> [Source data]

_ _ _ _ _

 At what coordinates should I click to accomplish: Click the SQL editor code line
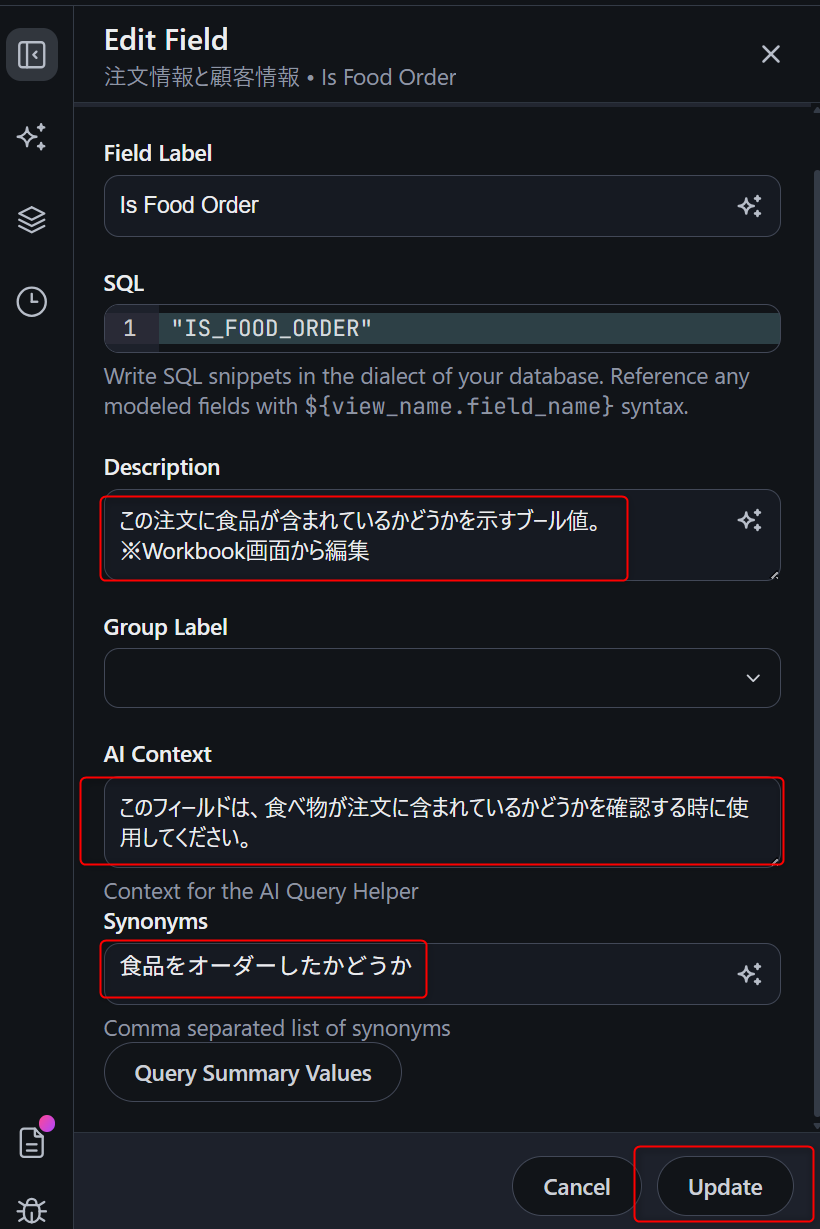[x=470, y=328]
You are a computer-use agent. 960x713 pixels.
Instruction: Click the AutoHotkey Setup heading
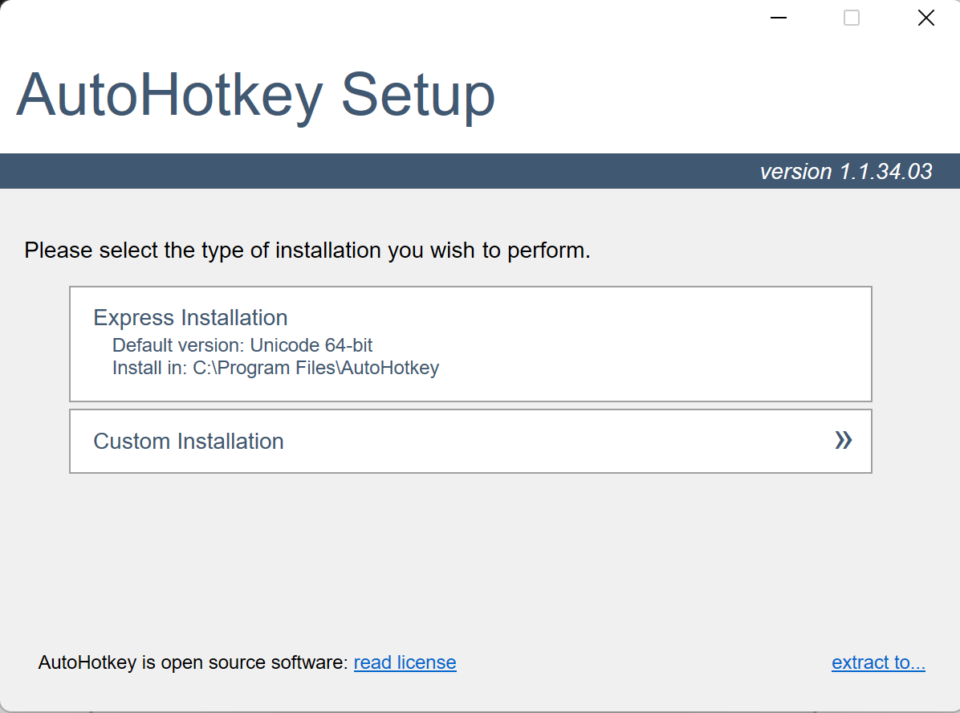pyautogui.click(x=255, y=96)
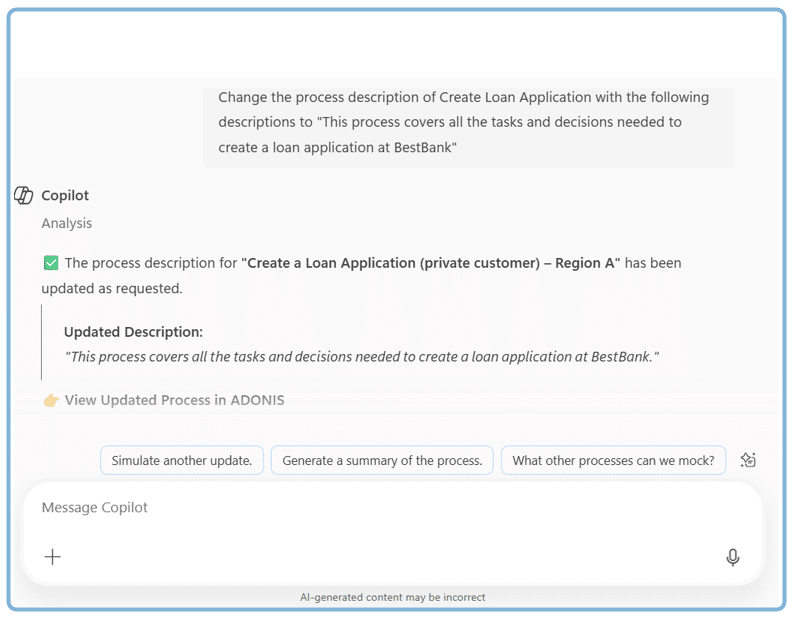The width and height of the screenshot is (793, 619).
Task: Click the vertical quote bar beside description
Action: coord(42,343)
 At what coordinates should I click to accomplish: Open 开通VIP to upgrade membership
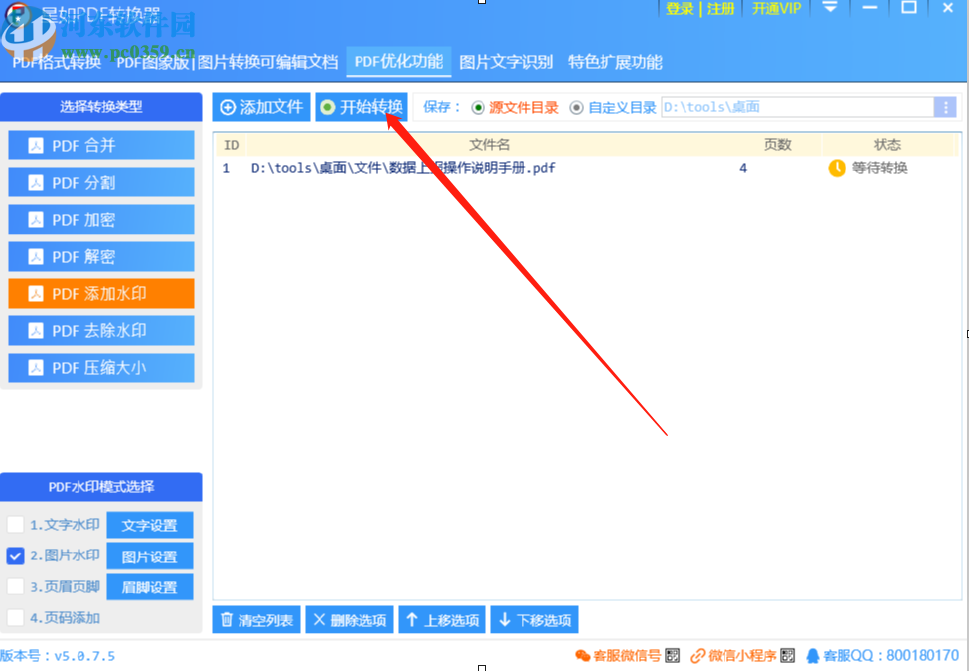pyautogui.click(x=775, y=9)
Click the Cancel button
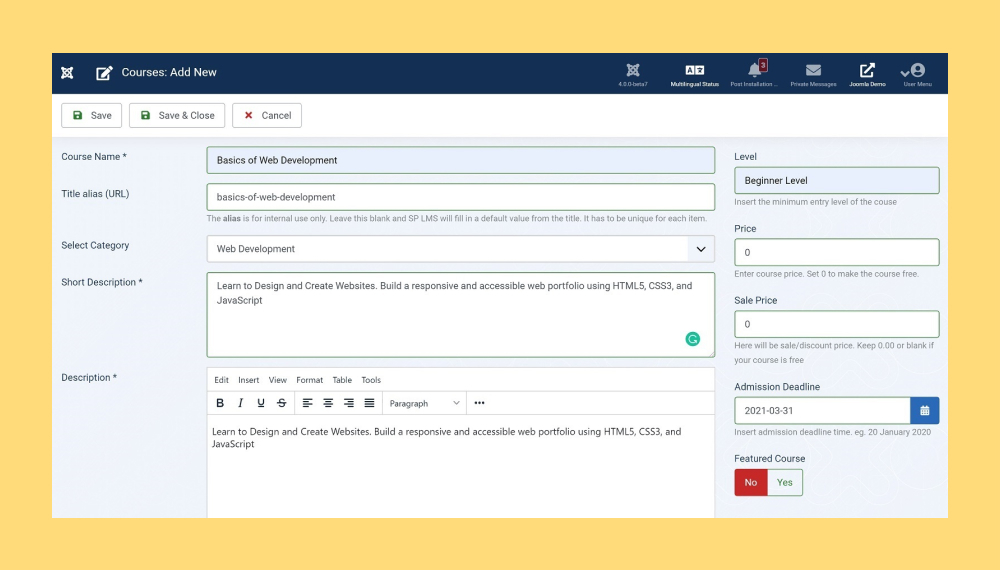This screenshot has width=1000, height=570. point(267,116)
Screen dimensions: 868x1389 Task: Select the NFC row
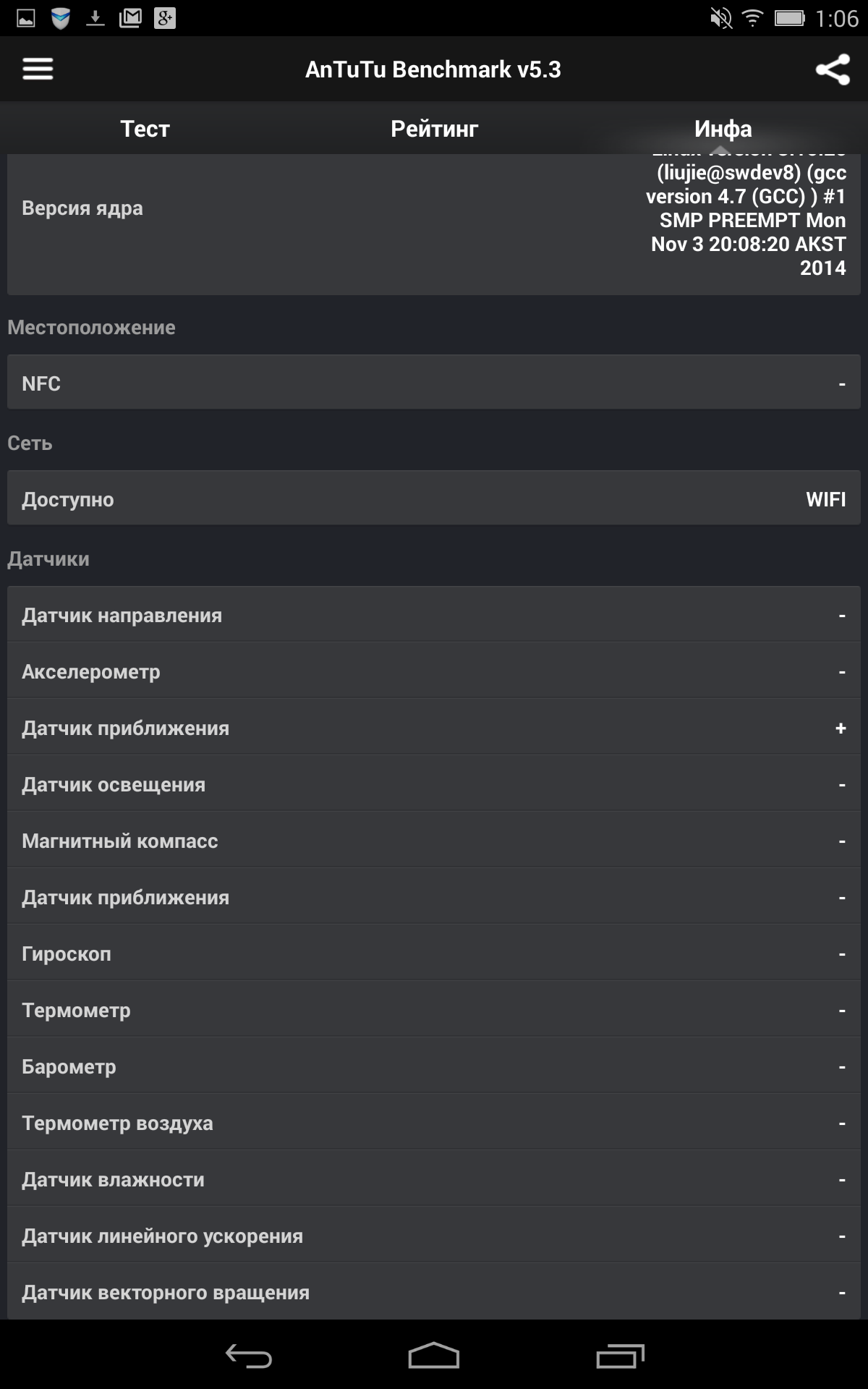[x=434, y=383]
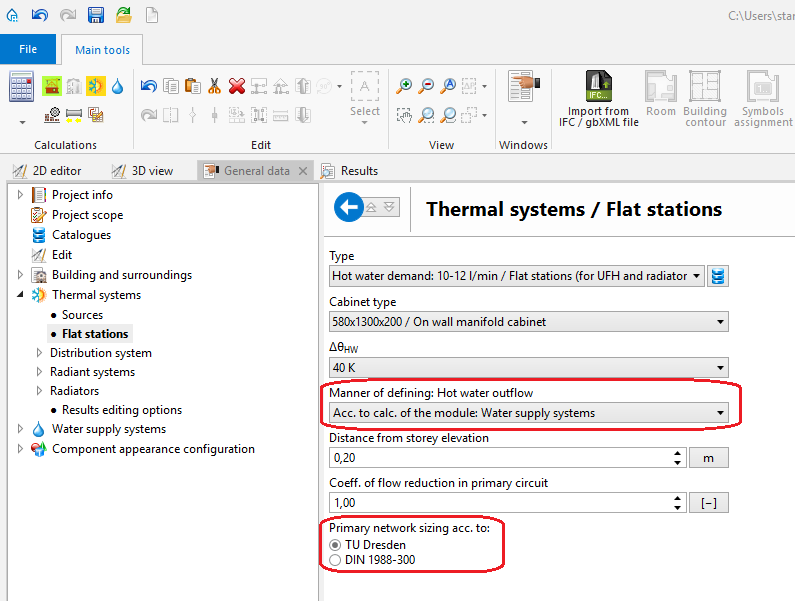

_ _ _ _ _

> [Problem to work on] Beginning with the line that contains "Instruction: Click the" in the data above, please copy each line exactly until the last line, both ends included, skipping any pictures.

> [Finished task]
Instruction: Click the AutoHotkey Setup heading
pyautogui.click(x=255, y=96)
The width and height of the screenshot is (793, 619).
Task: Click the vertical quote bar beside description
Action: coord(42,343)
 At what coordinates should I click to accomplish: Open 开通VIP to upgrade membership
pyautogui.click(x=775, y=9)
Click the Cancel button
This screenshot has width=1000, height=570. point(267,116)
Screen dimensions: 868x1389 Task: Select the NFC row
[x=434, y=383]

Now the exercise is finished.